Mereka punya tugas berat menghapus stigma bahwa kelahiran densus antikorupsi telah disusupi aura-aura dendam para politikus 'musuh' KPK. Densus juga mesti memutus anggapan bahwa mereka akan mudah diintervensi dan dimanfaatkan karena bukan merupakan lembaga independen.
Satu-satunya cara ialah dengan membuktikan kepada publik melalui kinerja-kinerja yang jempolan, bukan asal-asalan. Buktikan bahwa komitmen pemberantasan korupsi densus tak hanya garang di mulut, tapi memang punya taji di lapangan.
Buktikan densus tidak takut menjerat sesama penegak hukum atau pejabat penyelenggara negara. Buktikan densus antikorupsi Polri tak hanya berani menjangkau pelaku korupsi di luar sana, tapi juga tak ragu membersihkan bibit rasywah di institusi mereka sendiri.

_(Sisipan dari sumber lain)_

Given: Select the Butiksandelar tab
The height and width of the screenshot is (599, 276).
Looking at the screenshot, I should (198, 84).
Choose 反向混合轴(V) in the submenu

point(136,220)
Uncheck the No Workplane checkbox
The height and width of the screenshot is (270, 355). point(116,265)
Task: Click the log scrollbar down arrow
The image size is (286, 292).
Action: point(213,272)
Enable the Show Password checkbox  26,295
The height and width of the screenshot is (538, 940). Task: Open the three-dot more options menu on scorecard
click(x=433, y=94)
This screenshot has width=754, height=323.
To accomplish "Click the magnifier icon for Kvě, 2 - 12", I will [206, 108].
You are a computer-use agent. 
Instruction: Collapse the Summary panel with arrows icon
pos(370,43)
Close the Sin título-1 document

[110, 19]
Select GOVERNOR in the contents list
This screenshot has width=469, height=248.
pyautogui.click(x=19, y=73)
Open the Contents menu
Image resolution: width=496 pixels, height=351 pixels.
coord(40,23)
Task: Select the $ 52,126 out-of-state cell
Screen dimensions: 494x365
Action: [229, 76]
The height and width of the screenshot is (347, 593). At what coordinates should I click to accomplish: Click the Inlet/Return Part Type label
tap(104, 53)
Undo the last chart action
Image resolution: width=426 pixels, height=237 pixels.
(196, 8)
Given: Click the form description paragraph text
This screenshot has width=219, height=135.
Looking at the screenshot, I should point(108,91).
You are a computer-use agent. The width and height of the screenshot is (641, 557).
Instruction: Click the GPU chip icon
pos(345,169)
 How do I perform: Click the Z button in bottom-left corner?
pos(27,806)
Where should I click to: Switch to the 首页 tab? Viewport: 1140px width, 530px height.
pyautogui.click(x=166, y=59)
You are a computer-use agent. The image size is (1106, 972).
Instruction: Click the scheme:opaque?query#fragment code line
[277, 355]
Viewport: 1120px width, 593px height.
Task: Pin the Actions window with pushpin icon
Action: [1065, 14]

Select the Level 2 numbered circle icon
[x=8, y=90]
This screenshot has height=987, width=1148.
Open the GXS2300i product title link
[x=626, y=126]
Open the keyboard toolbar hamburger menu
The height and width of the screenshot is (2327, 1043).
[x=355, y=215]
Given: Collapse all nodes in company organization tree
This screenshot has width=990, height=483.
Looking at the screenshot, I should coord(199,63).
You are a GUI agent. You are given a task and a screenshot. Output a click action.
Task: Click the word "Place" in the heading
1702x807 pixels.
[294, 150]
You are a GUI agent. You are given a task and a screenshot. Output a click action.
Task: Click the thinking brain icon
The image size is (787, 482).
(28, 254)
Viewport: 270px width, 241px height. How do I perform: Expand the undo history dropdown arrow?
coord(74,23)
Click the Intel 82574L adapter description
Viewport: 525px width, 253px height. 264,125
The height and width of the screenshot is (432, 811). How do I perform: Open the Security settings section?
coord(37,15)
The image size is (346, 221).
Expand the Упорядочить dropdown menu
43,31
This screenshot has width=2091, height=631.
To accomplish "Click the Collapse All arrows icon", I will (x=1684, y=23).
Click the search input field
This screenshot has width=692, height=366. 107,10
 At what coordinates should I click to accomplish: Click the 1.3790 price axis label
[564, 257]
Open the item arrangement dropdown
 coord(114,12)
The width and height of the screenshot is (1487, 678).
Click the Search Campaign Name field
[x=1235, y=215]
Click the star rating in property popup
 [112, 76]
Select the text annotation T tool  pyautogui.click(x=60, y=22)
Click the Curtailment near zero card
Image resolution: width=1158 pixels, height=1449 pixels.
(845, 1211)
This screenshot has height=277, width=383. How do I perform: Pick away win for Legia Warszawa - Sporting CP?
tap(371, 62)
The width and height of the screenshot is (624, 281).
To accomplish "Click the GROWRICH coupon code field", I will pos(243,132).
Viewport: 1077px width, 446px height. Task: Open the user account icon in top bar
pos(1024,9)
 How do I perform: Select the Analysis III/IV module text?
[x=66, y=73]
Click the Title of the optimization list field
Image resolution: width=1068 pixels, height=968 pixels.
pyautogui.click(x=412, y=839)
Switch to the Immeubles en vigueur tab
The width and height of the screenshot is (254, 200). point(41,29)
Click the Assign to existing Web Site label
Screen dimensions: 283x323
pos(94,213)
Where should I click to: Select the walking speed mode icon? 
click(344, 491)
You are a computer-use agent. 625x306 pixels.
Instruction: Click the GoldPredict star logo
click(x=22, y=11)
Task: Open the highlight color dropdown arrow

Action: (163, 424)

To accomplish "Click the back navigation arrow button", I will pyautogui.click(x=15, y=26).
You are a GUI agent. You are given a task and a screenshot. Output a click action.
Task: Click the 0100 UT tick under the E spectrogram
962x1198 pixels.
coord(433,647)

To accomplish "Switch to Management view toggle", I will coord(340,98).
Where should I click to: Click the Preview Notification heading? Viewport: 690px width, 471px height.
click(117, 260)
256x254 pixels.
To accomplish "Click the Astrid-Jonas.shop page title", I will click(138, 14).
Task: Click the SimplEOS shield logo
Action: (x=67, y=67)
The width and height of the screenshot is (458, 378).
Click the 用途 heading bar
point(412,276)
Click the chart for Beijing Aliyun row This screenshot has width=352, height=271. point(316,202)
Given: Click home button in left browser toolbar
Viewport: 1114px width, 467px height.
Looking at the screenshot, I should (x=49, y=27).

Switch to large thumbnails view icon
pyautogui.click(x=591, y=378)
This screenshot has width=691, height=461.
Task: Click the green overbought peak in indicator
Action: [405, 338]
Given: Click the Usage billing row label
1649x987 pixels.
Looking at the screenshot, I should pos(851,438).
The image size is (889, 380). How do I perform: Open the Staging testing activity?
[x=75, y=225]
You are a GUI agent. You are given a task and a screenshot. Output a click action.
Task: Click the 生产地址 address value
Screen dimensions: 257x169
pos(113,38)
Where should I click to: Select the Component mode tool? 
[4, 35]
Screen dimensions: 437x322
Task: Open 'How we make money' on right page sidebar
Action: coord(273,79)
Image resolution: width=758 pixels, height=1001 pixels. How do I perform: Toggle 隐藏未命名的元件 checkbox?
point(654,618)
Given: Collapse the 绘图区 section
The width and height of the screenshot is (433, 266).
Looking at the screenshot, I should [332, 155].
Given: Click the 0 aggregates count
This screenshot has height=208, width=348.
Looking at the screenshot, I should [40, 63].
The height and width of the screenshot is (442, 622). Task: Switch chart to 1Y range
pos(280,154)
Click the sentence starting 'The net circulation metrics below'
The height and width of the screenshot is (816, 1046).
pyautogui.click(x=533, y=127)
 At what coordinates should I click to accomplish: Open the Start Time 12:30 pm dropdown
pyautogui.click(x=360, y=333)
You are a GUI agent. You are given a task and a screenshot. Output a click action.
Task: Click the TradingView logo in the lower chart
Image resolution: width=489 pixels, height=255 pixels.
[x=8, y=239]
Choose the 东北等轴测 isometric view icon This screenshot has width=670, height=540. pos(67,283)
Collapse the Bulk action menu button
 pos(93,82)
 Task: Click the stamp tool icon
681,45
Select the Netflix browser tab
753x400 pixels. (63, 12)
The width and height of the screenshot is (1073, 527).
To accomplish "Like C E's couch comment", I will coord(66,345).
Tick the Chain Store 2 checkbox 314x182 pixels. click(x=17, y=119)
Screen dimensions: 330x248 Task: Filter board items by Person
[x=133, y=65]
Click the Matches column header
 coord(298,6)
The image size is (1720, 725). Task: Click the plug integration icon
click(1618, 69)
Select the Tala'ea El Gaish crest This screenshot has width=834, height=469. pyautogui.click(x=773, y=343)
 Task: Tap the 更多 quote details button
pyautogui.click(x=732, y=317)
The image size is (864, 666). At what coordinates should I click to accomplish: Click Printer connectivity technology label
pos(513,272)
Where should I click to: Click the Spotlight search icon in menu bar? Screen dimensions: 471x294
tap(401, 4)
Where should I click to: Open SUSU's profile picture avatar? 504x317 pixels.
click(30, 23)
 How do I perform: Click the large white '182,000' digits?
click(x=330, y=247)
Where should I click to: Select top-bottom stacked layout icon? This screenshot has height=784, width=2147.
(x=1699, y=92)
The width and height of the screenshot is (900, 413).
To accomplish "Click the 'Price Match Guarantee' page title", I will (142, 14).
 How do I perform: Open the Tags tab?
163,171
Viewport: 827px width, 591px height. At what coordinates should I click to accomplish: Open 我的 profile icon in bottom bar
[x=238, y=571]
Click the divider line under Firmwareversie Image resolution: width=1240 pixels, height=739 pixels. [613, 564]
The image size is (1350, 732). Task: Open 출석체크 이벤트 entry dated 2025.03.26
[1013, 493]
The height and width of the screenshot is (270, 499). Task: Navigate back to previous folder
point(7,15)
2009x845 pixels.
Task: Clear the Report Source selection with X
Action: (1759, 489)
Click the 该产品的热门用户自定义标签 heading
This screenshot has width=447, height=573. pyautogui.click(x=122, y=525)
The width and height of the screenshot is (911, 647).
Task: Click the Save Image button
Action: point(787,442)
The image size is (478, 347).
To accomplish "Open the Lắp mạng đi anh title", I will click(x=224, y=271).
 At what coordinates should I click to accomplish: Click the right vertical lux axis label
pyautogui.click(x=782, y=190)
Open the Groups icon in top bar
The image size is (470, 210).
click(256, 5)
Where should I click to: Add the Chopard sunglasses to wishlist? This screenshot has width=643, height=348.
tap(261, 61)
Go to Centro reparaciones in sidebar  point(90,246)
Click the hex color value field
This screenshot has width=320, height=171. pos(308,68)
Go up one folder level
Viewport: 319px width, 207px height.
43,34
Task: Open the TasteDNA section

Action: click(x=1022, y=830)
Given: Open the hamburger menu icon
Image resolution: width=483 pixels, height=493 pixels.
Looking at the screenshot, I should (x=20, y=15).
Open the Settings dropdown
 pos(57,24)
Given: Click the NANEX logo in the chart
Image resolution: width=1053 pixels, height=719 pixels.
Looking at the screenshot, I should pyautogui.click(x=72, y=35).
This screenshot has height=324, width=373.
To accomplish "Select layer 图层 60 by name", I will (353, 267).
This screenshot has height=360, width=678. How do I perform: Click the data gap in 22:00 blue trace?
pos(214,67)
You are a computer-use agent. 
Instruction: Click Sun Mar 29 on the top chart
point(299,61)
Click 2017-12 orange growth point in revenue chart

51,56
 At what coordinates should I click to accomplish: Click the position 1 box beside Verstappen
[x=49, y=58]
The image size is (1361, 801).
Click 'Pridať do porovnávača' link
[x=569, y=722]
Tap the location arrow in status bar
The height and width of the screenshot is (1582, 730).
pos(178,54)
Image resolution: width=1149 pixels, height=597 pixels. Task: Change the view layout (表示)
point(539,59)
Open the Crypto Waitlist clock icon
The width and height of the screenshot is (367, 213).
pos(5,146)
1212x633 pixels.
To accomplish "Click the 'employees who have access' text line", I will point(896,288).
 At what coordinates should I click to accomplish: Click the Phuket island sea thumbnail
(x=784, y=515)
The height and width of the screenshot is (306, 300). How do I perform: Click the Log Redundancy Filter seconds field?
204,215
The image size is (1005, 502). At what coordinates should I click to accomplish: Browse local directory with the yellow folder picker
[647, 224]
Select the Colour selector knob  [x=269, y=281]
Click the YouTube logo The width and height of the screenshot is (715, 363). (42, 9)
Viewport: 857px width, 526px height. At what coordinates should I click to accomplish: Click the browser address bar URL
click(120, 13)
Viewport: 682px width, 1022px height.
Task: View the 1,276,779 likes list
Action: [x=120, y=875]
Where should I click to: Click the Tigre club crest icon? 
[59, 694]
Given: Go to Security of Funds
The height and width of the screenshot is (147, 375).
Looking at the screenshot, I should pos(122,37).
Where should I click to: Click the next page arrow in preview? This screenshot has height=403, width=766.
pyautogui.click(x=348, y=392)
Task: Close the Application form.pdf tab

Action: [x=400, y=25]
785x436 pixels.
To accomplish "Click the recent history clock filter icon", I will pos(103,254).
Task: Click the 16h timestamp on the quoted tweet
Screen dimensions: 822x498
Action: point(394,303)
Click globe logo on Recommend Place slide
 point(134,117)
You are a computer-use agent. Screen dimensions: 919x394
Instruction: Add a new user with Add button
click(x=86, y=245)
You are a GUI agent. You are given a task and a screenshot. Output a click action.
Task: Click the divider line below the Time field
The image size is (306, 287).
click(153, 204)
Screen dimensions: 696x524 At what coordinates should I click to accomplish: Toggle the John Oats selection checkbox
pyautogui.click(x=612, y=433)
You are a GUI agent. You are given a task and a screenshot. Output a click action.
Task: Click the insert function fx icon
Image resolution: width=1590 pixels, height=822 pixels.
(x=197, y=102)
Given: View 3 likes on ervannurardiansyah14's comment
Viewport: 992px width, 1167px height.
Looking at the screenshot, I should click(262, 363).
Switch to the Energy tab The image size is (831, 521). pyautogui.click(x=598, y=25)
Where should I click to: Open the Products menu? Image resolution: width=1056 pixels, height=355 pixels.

Integritas dan profesionalitas sangat diperlukan. Jangan sampai lemahnya integritas dan profesionalitas aparatnya membuat densus antikorupsi malah menjadi ladang suap baru. Jangan pula densus yang anggaran awal saja hampir Rp1 triliun menjadi alat untuk menyingkirkan lawan politik dan lawan-lawan yang lain.
Jika komitmen itu digenggam kukuh, densus antikorupsi mestinya bisa menjadi mitra setara KPK untuk mengenyahkan korupsi dari negeri ini. Kita pun masih pantas membentangkan asa bahwa negeri ini akan memenangi perang besar melawan korupsi jika seluruh penegak hukum berlomba-lomba untuk menjadi yang terdepan tanpa saling menegasikan.
Persaingan yang sehat di antara mereka amat kita harap agar bangsa ini menjadi sehat, bersih dari virus korupsi.